Spinoza n’oppose pas la pensée et le corps. Cela est expressément rappelé dans la proposition 39 de la cinquième partie de l’Ethique : « Qui a un Corps apte à un très grand nombre de choses a un Esprit dont a plus grande part est éternelle. » Le corps et la pensée sont deux aspects d’une même réalité, tantôt dans le temps, tantôt selon l’éternité. Le sage, conscient, tient les deux modes de perception du Réel. Telle est la vérité du spinozisme: pas de primauté du mental sur le corps, pas d’opposition entre le sujet pensant et l’objet pensé. Deux livres récents traitent de cette question plus amplement : Spinoza’s yoga, d’Andrea Sangiacomo rapproche le spinozisme du tantrisme. Notre Simple éthique de Spinoza examine le taoïsme, le non dualisme de Maître Eckhart et le bouddhisme. Le mental est assoupli par les parties deux à quatre de l’Ethique, ce qui permet à l’Intellect de voir et de sentir l’éternité en chaque chose singulière. Le spinozisme n’est pas un panthéisme, mais un panenthéisme. Dieu est dans le monde, tel que nous le percevons, mais il dépasse le monde connu. Tout est en Dieu ; Dieu est plus que ce qui est connu. Spinoza partage avec le néoplatonisme une vision non-duelle, où Dieu est en même temps le fondement de tout et présent en tout. Mais ce non-dualisme diffère. C’est par l’intelligence de la forme que s’affirme le spinozisme, tandis que le silence de l’Un caractérise la philosophie de Plotin. Jarig Jelles, l’ami le plus proche de Spinoza, qui éditera ses œuvres, écrit, dans sa profession de foi spinoziste : « le coeur des hommes, de par sa participation à l’intellect Divin ou à la connaissance Divine, se trouve irradié d’une merveilleuse lumière. »

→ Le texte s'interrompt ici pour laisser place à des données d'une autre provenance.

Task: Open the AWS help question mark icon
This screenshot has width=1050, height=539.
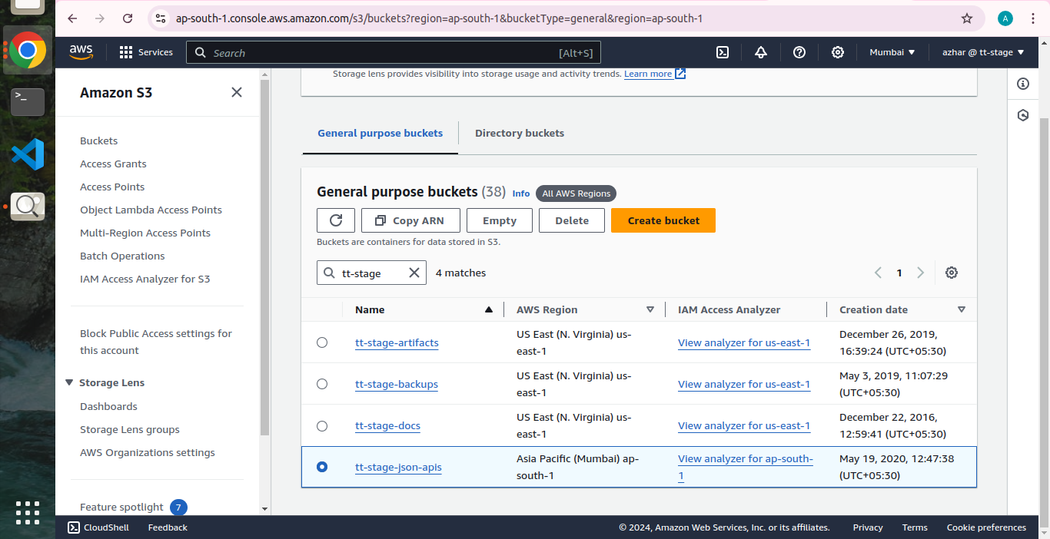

Ainsi, chez Spinoza, le saut de connaissance intervient dans l’intellect, et non dans la pensée mentale. Ce saut garantit l’efficience de l’amour intellectuel de Dieu et de la béatitude. Mais la rigueur du parallélisme est assurée. L’idée de l’essence du corps, qui est l’intellect, préserve la présence du corps.  Le non-dualisme est conservé. Chez Spinoza, la pulsation du monde bat ; c’est la nécessité, le spanda des Shivaïtes du Cachemire. Cette pulsation de la nécessité n’est pas mentale, mais intellectuelle, pas structurelle mais lumineuse, pas figée mais fluctuante. Et c’est ce flux, cette fluence, auxquels Spinoza consacre son éthique : la libre nécessité, la vibration du monde.